Yesterday, at a media briefing, officials of the association reiterated dealers’ concerns and how necessary Government intervention had become following loss of their materials. They said they have not been represented by the central scrap iron dealers who also have a formal organisation. Devon Welch, secretary of the new group, said: “We hope something can be done in the upcoming budget to regularise our industry to protect the survival of many families in an area where unemployment is 20 per cent and we also have to battle the stigma attached to Beetham Estate.

“The metal recycling sector is now a (US)$9 billion annual industry.
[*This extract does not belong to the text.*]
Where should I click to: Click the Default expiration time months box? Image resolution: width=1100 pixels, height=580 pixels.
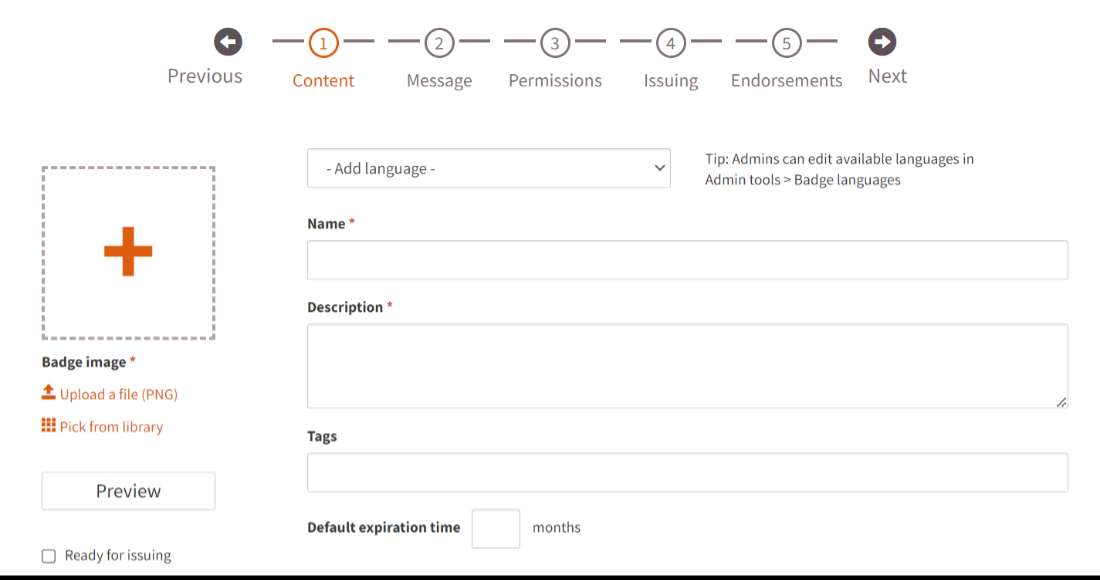[496, 529]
This is Government’s chance to use this sector for the economic diversification which so many economists and businessmen are urging them to do in the budget. “They just cannot let the sector on our end die by taking away the materials and ending it like that.” Saying the group had written Trade Minister Stephen Cadiz on the issue, Welch said: “We are willing to pay taxes Government may require in a regularised industry and to have transparency. We will keep records to ensure no stolen metal is involved. The business will also ensure collection of scrap metal to prevent it becoming a garbage nuisance. “Look at Clico costing us $18 billion, we don’t want that much. All we are asking for is a little help to make our own way.”

President of the group, Wayne Jordan, said the East Port-of-Spain Development Company, during the PNM’s tenure, had found a temporary location at the nearby VEMCOTT compound for metal dealers. Jordan said the group would be happy with that area before a permanent base was found. Dealers also are hoping for some form of compensation for materials lost. The group has legal advisers, including PNM Senator and attorney Pennelope Beckles, assisting them. Members said they felt discriminated against and “unfairly targeted” since Beetham Estate was the only area where material was seized from scrap metal businesses.

Still calling for an apology from Government, they said the fact that materials were packed into containers and removed, suggested authorities did not take the dealers’ business seriously and implied pre-judgement that they were not entitled to compensation. The Trade Ministry recently signalled legislation to assist dealers would be in the works in the next few weeks.